Fig.1 DRN DA neurons encode reward and punishment signals

The authors then asked whether and how DRN DA neurons participate in the formation and/or expression of incentive memory. Using cell-type specific genetic ablation or optogenetic inhibition, they found that DRN DA neurons specifically control the expression of natural reward and fear memory. These neurons are also essential for the expression of opioid drug memory. DRN DA neurons show elevated activities during opioid memory recall. Ablating or inhibiting these neurons block the expression of drug memories associated with opioid intake or withdrawal.

Fig. 2 DRN DA neurons control the expression of incentive memory

To investigate whether DRN DA neurons release DA to mediate their behavioral functions, the authors examined the DA transmission profiles in the major downstream targets of DRN DA neurons by using an optimized genetically-encoded DA sensor, GRAB_DA2m developed by Dr.

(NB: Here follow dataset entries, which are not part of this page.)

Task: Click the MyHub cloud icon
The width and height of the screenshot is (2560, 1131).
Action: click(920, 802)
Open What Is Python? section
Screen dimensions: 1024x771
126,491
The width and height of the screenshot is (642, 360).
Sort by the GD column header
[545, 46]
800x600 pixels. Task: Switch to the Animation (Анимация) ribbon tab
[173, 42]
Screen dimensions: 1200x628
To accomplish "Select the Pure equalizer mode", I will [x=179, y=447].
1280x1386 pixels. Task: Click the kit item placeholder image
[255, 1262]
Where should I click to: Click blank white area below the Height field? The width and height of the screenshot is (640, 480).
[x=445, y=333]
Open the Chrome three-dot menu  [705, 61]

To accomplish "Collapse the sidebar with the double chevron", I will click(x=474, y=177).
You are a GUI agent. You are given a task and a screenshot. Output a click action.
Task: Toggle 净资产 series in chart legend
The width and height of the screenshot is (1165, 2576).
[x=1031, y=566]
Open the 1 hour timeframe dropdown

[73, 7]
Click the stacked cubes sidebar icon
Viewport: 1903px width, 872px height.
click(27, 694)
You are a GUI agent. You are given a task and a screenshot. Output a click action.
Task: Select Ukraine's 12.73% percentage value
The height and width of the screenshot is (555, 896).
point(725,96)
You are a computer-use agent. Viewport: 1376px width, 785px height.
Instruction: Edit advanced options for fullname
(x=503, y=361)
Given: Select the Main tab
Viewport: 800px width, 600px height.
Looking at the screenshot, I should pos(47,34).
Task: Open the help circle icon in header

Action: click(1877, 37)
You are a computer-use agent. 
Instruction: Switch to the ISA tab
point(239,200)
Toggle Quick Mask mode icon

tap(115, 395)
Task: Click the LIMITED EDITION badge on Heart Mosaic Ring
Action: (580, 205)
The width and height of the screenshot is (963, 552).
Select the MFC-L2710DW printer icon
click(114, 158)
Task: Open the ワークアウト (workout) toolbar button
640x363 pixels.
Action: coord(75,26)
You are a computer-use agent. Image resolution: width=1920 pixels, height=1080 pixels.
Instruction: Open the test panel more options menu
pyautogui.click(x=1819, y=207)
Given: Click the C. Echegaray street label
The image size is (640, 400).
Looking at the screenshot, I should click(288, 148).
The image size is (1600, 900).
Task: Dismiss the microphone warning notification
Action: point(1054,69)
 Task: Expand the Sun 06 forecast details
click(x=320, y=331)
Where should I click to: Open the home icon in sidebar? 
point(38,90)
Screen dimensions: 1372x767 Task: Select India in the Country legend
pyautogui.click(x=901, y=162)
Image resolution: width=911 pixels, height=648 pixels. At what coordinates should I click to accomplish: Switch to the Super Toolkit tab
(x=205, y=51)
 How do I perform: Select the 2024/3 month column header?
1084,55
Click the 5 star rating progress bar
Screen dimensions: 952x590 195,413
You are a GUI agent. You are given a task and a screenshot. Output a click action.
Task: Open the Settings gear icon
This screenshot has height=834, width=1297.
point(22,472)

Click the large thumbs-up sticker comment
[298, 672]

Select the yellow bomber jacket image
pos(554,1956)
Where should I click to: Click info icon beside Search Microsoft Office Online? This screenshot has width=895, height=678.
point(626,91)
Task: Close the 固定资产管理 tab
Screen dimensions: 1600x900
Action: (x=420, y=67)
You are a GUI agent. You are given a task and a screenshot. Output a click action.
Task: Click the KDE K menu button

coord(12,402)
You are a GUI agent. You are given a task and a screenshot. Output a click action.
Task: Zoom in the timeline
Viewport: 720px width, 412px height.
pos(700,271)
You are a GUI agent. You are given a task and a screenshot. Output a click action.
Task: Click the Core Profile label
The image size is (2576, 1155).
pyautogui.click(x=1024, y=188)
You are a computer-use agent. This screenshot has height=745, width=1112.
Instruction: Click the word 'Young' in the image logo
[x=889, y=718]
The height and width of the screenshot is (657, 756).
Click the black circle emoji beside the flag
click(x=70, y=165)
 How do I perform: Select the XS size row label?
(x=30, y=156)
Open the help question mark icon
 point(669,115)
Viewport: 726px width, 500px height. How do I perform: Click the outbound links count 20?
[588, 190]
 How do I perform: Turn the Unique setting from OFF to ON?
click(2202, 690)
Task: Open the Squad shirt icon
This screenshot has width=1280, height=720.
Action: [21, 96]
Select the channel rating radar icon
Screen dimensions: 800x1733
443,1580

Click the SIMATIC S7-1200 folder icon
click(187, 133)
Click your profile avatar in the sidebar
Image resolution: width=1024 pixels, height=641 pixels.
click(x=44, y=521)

Yulong Li lab in Peking University. They observed transiently increased DA levels in both the central amygdala and the bed nucleus of the stria terminalis triggered by both rewarding and aversive stimuli. Further, they employed the AAV-mediated CRISPR/Cas9 technology in vivo to knock out tyrosine hydroxylase (TH), a rate-limiting enzyme for DA biosynthesis, in the DRN. The loss of DA biosynthesis in the DRN significantly impaired the expression of natural and addiction memory.

Fig.3 DA transmission from DRN DA neurons are critical for the expression of incentive memory

Using morphine as the probe to search for functionally relevant inputs to DRN DA neurons, the authors further identified a glutamatergic pathway from the lateral parabrachial nucleus (LPB) to the DRN that specifically regulates reward processing. Morphine administration causes an increase of glutamatergic inputs from the LPB to DRN DA neurons, and this increase is mediated by the morphine-induced enhancement of DRN-projecting LPB neurons’ excitability. Silencing or blocking the neurotransmission of DRN-projecting LPB neurons impairs the expression of reward memory and the reward processing of DRN DA neurons.

Fig. 4 The LPB-to-DRN DA pathway specifically regulates the expression of reward memory

In summary, this study pinpoints the essential behavioral functions of the raphe DA system in controlling memory expression and unveils unique circuit mechanisms underlying opioid-associated memory expression. This work also suggests new targets for developing future pharmacological strategies of interventions against opioid abuse.

Dr. Rui Lin and Dr. Jingwen Liang from Dr. Minmin Luo lab are the co-first authors of this work. Other contributing authors include Ruiyu Wang, Ting Yan, Youtong Zhou, Yang Liu, Qiru Feng from Dr. Minmin Luo lab; Dr. Fangmiao Sun and Dr. Yulong Li from Peking University; Dr. Anan Li and Prof. Hui Gong from Huazhong University of Science and Technology. Dr. Rui Lin and Dr. Minmin Luo are the co-corresponding authors of this work. This study was supported by MOST 973 grants, NNSFC, and Beijing Municipal Government. All works were completed at NIBS.